The definition of the word Cosmos is something along the lines of ‘a harmonious universe’, a kind of orderly system that the Greeks believed in. When you gaze at the perfect white flower of the annual Cosmos bipinnatus ‘Purity’ it certainly seems to encapsulate just that sense of balance and wholeness.

The redesigned, re-paved and replanted large terrace on the front of the house has required over 50 new roses bought as bare-root last autumn. These were all, as originally planted over 30 years ago, fragrant David Austin roses in shades of white, cream and pale pinks. Beauties such as Abraham d’Arby, Gentle Hermione and Sceptre’d Isle, to name a few, have been slowly trying to establish themselves over the last few months.

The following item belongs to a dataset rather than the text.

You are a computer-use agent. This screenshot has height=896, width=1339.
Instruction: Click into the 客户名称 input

We knew the beds might look a little gappy until the new roses bulked out so we planted small plugs of Cosmos ‘Purity’ in May to fill the voids. They have certainly done this and then some! The overall effect is wonderfully abundant but all was out of kilter, with the new roses disappearing under a mass of white Triffids. We have been regularly cutting back the Cosmos to give the roses some room and air. It’s not only that the roses have been swamped for space and light to grow but it makes them much more prone to powdery mildew and other fungal disease.

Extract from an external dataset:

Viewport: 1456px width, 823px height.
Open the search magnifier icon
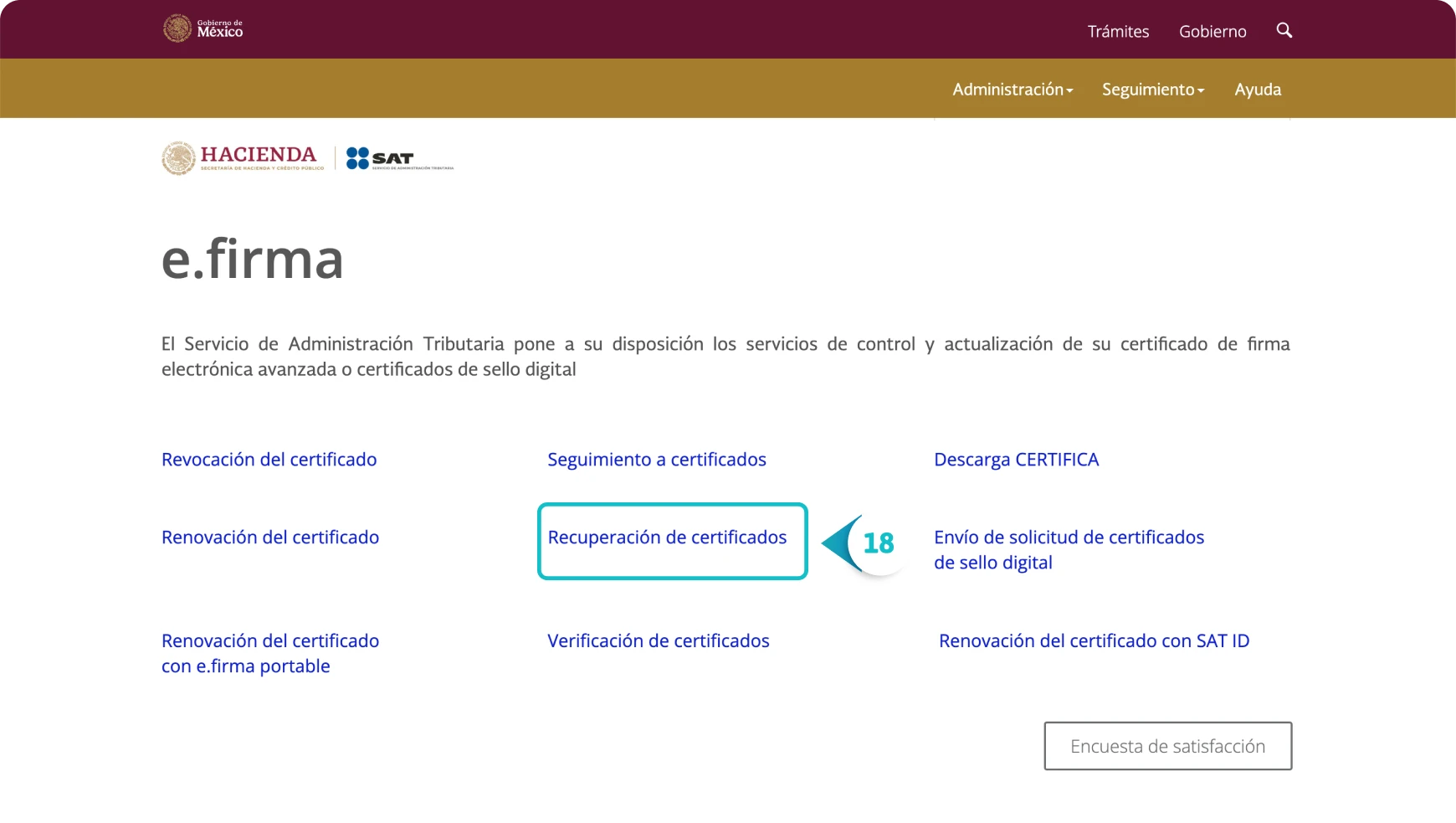click(1284, 31)
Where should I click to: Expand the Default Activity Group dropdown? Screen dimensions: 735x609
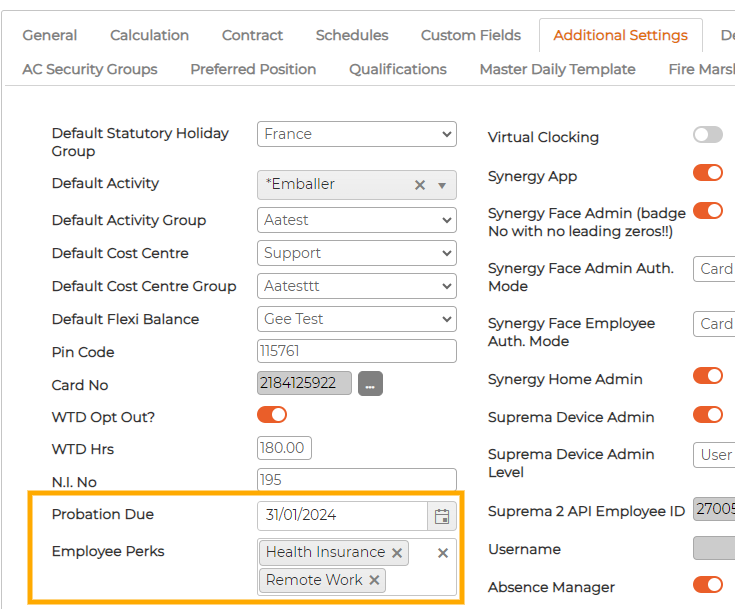356,220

These C.‘Purity’ love our chalky, alkaline soil and have grown up to 1.2m high and 60cm wide which was just a little too much. But I would hate to be without them and have already bought next years’ replacement, a packet of seeds of an altogether less thuggish version, the British-bred C. ‘Apollo White’, new on the market last year. At only 60cm high and 50cm wide I’m hoping for all the floriferous virtues of ‘Purity’ but in a less scene-grabbing performer.

We only have to remember to pull up the ‘Purity’ before they set seed in Autumn otherwise next year the terrace is going to be more Greek tragedy than harmonious universe.